Memory OOM issues with History Pod and Size-Based Cache configuration

Hello,

I am experiencing persistent Memory OOM (Out Of Memory) issues with my Temporal History pods and would like to seek some guidance.

Currently, I have configured both MutableState and Events caches to be size-based for precise memory management. My configuration is as follows:

YAML

history.cacheSizeBasedLimit:
  - value: true
    constraints: {}
history.hostLevelCacheMaxSizeBytes:
  - value: 134217728  # 128MB
    constraints: {}
history.enableHostLevelEventsCache:
  - value: true
    constraints: {}
history.eventsHostLevelCacheMaxSizeBytes:
  - value: 134217728   # 128MB
    constraints: {}

Environment Details:

  • Total History Shards: 2048

  • Pod Resource: Request 4GB / Limit 5GB

  • Runtime Env: GOMEMLIMIT is set to 3000MiB.

Problem: Even though I limited the caches to 128MB each, the pod memory usage continuously increases under load, exceeding the 5GB limit and triggering an OOM kill.

Interestingly, when I use a count-based configuration for the MutableState cache (as shown below), the memory usage stabilizes around 3GB and never triggers an OOM:

YAML

history.cacheSizeBasedLimit:
  - value: false
    constraints: {}
history.hostLevelCacheMaxSize:
  - value: 10000
    constraints: {}
history.enableHostLevelEventsCache:
  - value: true
    constraints: {}
history.eventsHostLevelCacheMaxSizeBytes:
  - value: 134217728   # 128MB
    constraints: {}

Questions:

  1. Is there a known issue or bug regarding size-based cache limits (cacheSizeBasedLimit: true)?

  2. Why does the size-based limit fail to constrain the memory, whereas the count-based limit works fine in the same environment?

  3. I prefer to manage both caches using size-based limits. Are there any additional configurations I might be missing (e.g., shard-level settings like history.cacheMaxSizeBytes) to make this work reliably?

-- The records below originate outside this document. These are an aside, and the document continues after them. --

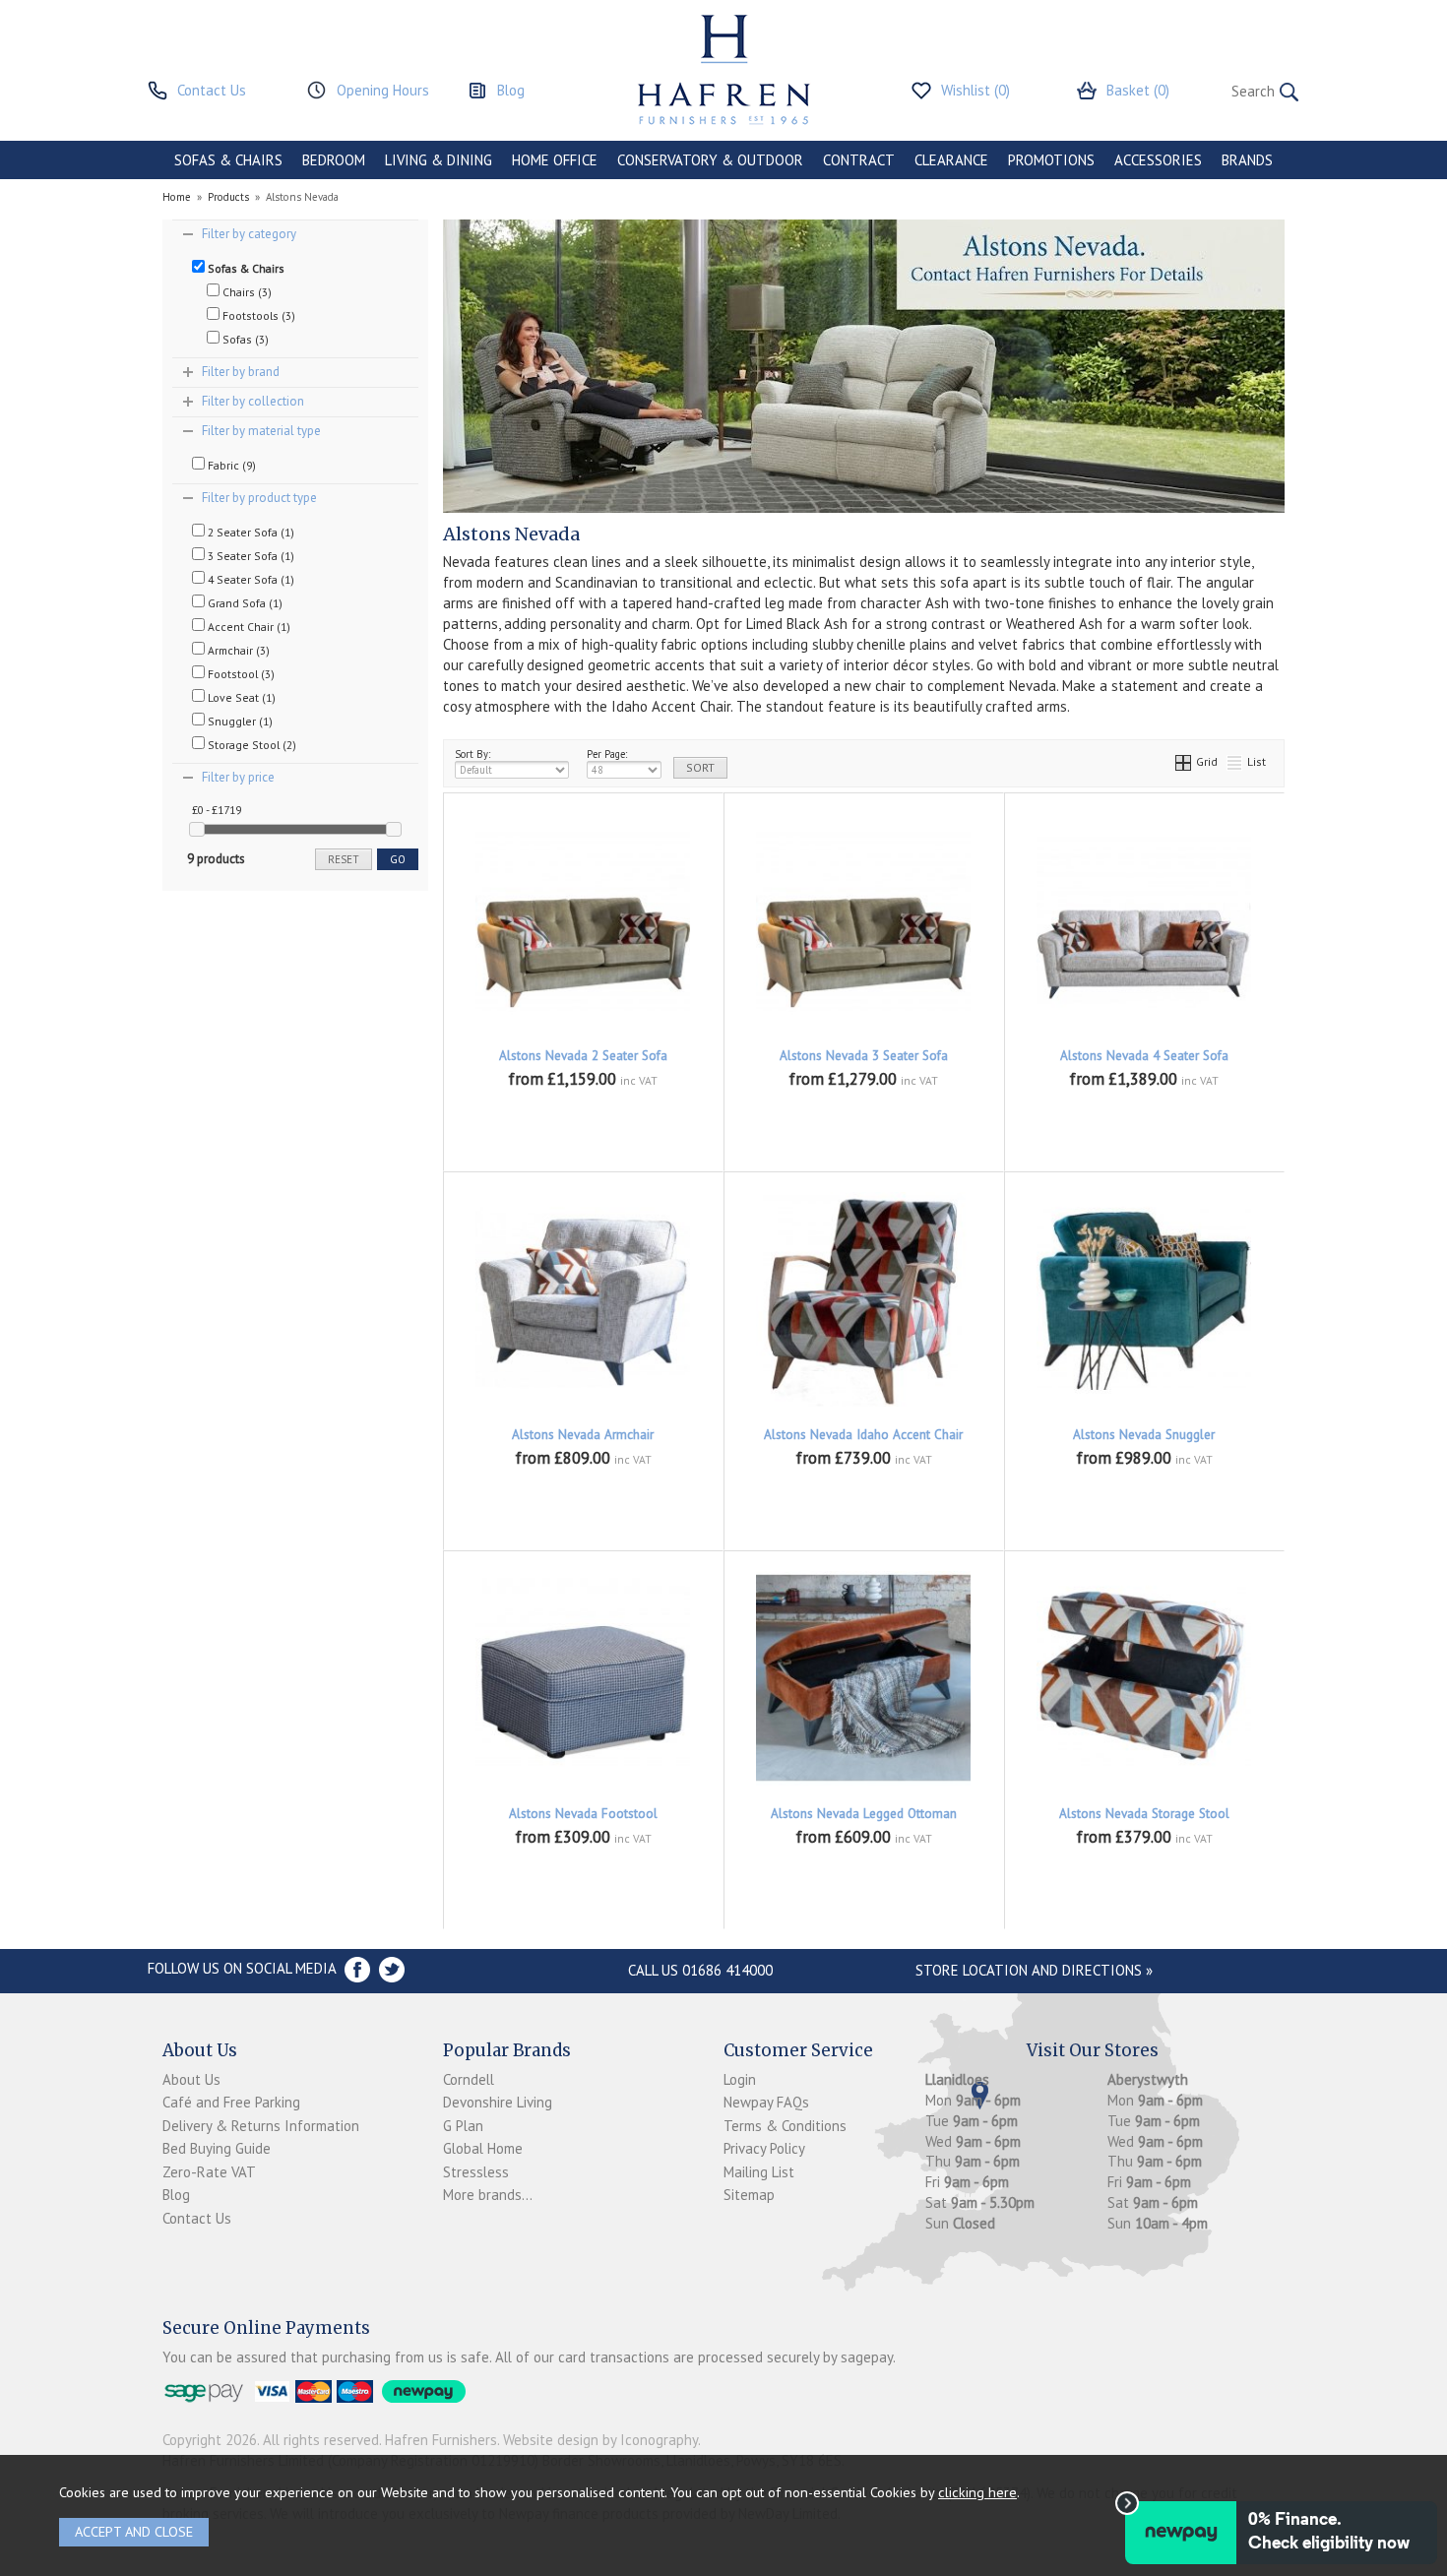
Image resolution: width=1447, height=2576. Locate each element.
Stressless (476, 2172)
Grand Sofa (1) (244, 603)
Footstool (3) (240, 673)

I would appreciate any insights or recommendations on how to properly unify the cache settings to size-based without hitting OOM.

Hi, whats server version you are deploying?

1.29.1 latest version

Hi, We are using the latest version of Temporal (1.29.1). I would appreciate it if you could advise on any configuration settings related to memory usage for the history pods. We are monitoring memory using the cache_usage metric, but managing memory as intended has been quite challenging.